### RECORD LIST ###

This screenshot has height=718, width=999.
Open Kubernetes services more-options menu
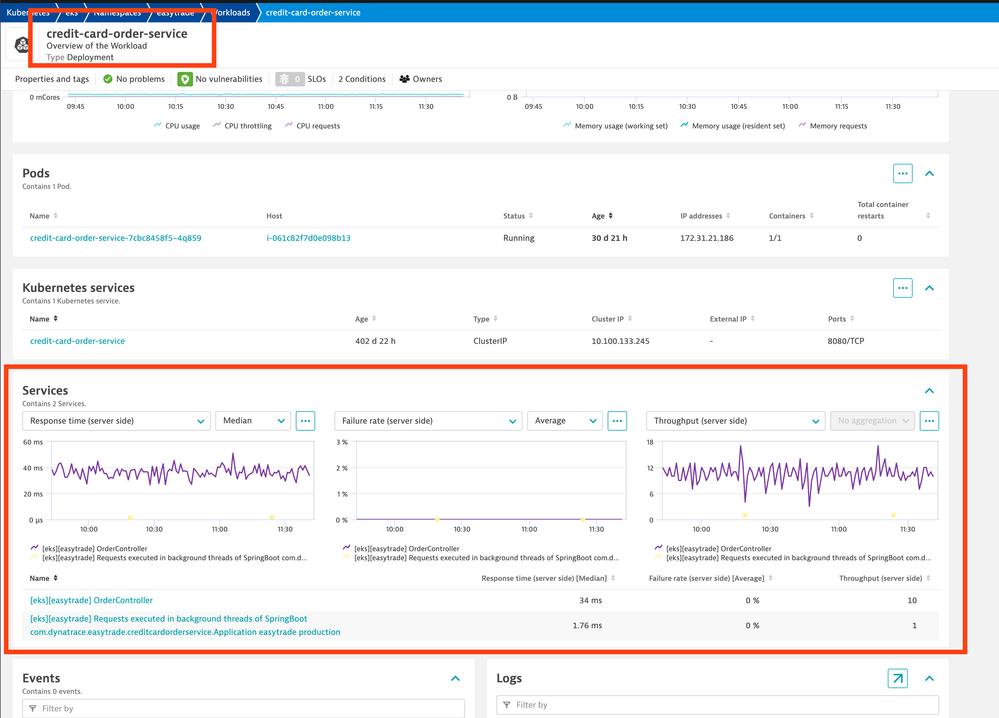(x=902, y=288)
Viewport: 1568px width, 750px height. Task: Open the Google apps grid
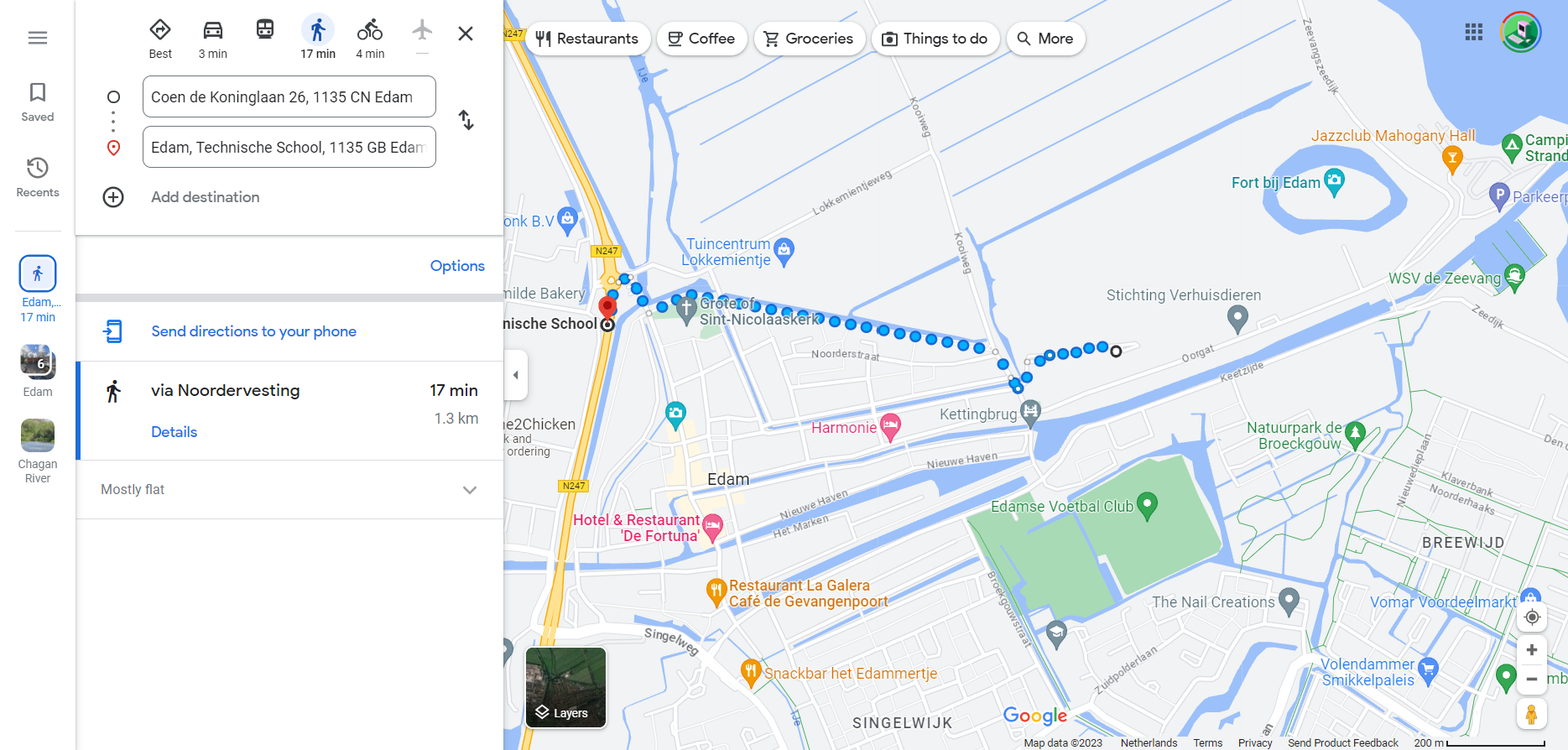tap(1474, 33)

###

* [TASK TO COMPLETE]:
Copy the text of every entry above line for line, leaving out the pictures.

* [RESPONSE]:
This screenshot has height=718, width=999.
Open Kubernetes services more-options menu
(x=902, y=288)
Viewport: 1568px width, 750px height. Task: Open the Google apps grid
tap(1474, 33)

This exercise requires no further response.